Insulin is a hormone produced by the beta cells of the pancreas in your abdomen. These are the only cells in your body that produce insulin. If you lose them, like with an autoimmune disease such as Type 1 diabetes, your body cannot get glucose into your cells. We must have insulin to live. However, many people have an issue with their cells not listening well to the insulin, which is Type 2 diabetes.

Here’s an easier way to understand this …
Picture a doorman with a shiny hat standing in the entrance of a large office building in New York City. When Miss Glucose arrives from the traffic of the blood stream, the doorman quickly, with ease, swings open the door so she can sweep into her meeting inside the cell that is all about energy production. Miss Glucose can’t open the door by herself, so if there are no doormen, she can’t get in. This is Type 1 diabetes.

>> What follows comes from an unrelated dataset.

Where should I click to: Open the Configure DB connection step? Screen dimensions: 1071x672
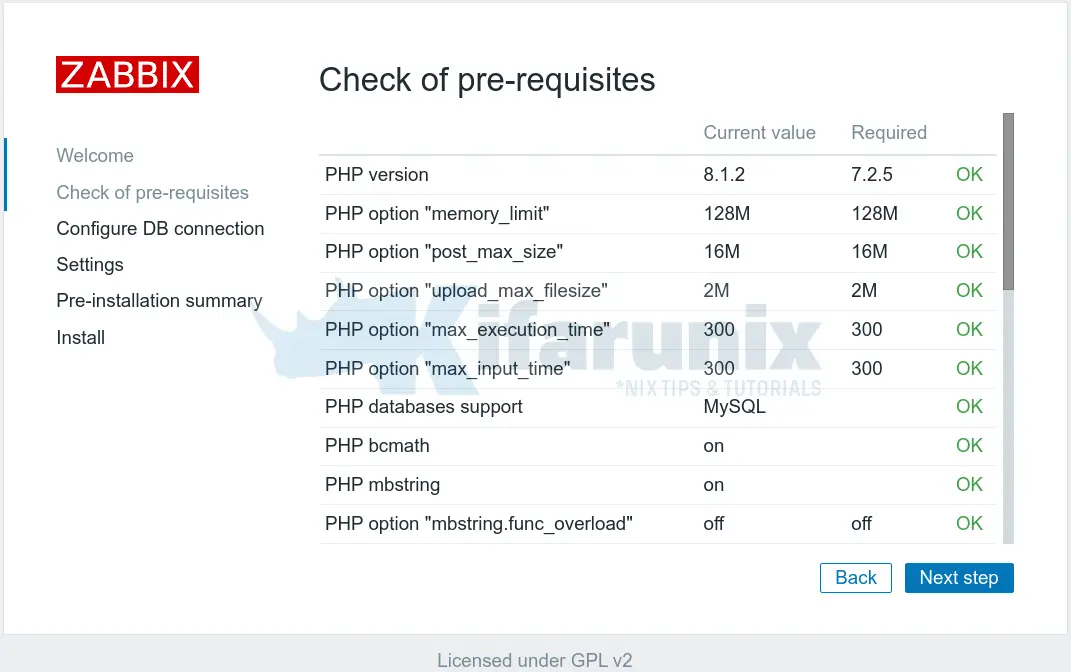coord(160,229)
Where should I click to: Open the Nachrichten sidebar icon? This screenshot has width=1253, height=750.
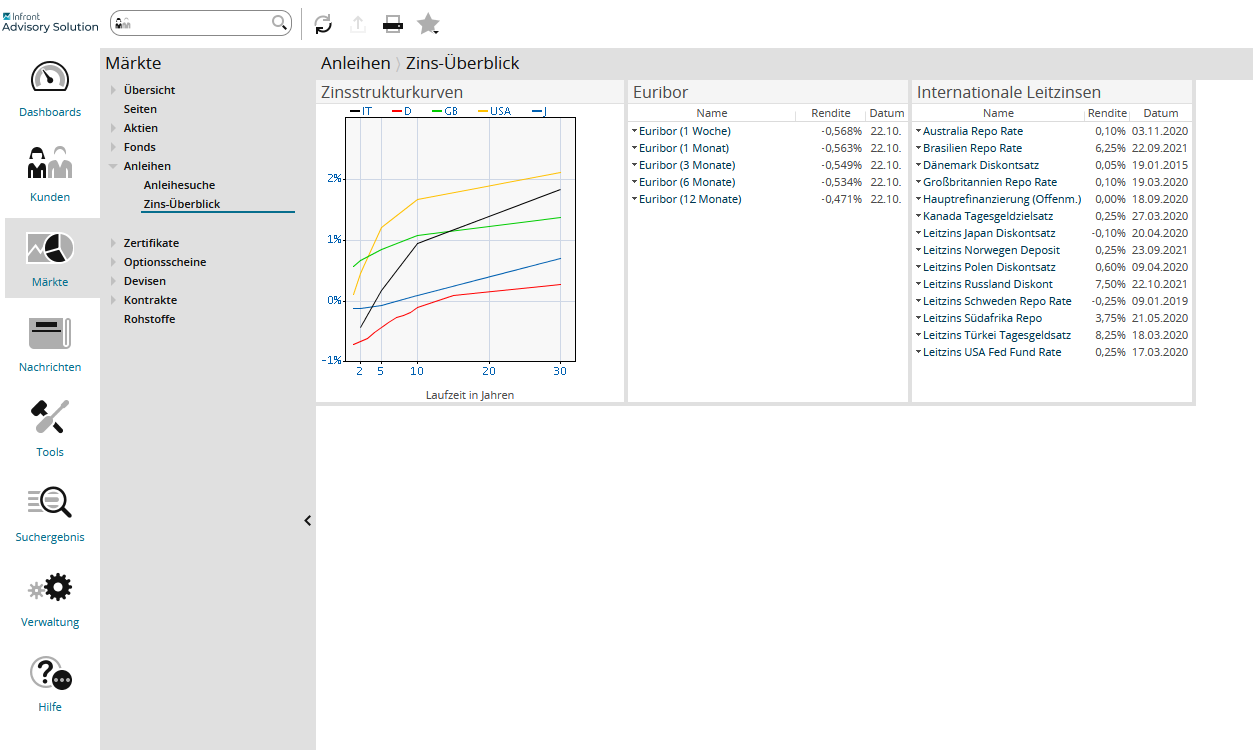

When a person has insulin resistance, the hinges on the door are broken. Now, instead of one doorman, it takes three or four molecules of insulin to do the same work to open the door. In the early stages, the doormen are able to get the door open in time, so there is no delay for Miss Glucose. But as time goes on and the hinges break down more and more, glucose starts to collect on the sidewalk. This is when we begin to see the blood sugars get higher on blood tests. Eventually the glucose gets high enough that the patient is classified as having Type 2 diabetes. Note that in the early stages of this condition, it’s just the doormen that are collecting in the system, the insulin molecules.

The net result of too many insulin doormen is an increase in the activity of our fat cells, especially the fat in and around our belly. This type of fat actually produces hormones and substances that affect our immune system and put it in overdrive. Inflammation is actually part of our healing mechanisms, yet if it gets turned on too aggressively, it actually works against us and causes our tissues to be damaged. The result is we may have issues with weight gain, joint pain, and changes in our blood vessels, which then, in turn, cause pain or disease like heart disease, diabetes, etc.

Signs of insulin resistance

  • Weight gain around the midsection
  • “Low blood sugar” symptoms like feeling weak or irritable if you miss a meal or eat sugar
  • High blood pressure
  • High cholesterol
  • Abnormally high liver enzymes on blood work
  • Darkening of skin in your armpits, groin fold at top of leg or behind your neck
  • Facial hair, or thinning of scalp hair
  • Fasting blood sugar greater than 100
  • Hemoglobin A1C higher than 5.5 (gives a 3 month average of your blood sugars)
  • Sleep disruptions, especially waking around 3 a.m.

If you are noticing any of these symptoms, or if you have a family history of diabetes, talk to your doctor about checking a Hemoglobin A1C and a fasting insulin level. Studies have shown that early intervention with changes in diet and exercise can be as effective as prescription medication to improve your body’s sensitivity to the insulin signal. Adding some weight training to your exercise can go a long way to help improve insulin’s capacity to get glucose into the cell. You might say that it is like putting WD-40 on the broken hinges of the doors of the insulin receptors to improve your body’s ability to get glucose into the cell.

If needed, your doctor can prescribe medications, and advise on supplements and diet changes that can help to overcome the resistance that your cells have to your body’s insulin signal. If you haven’t exercised in some time or have an injury or condition that might interfere with exercise, talk with your doctor. After clearing you to start an exercise program, he or she can guide you to a physical therapist or trainer to help you get started safely.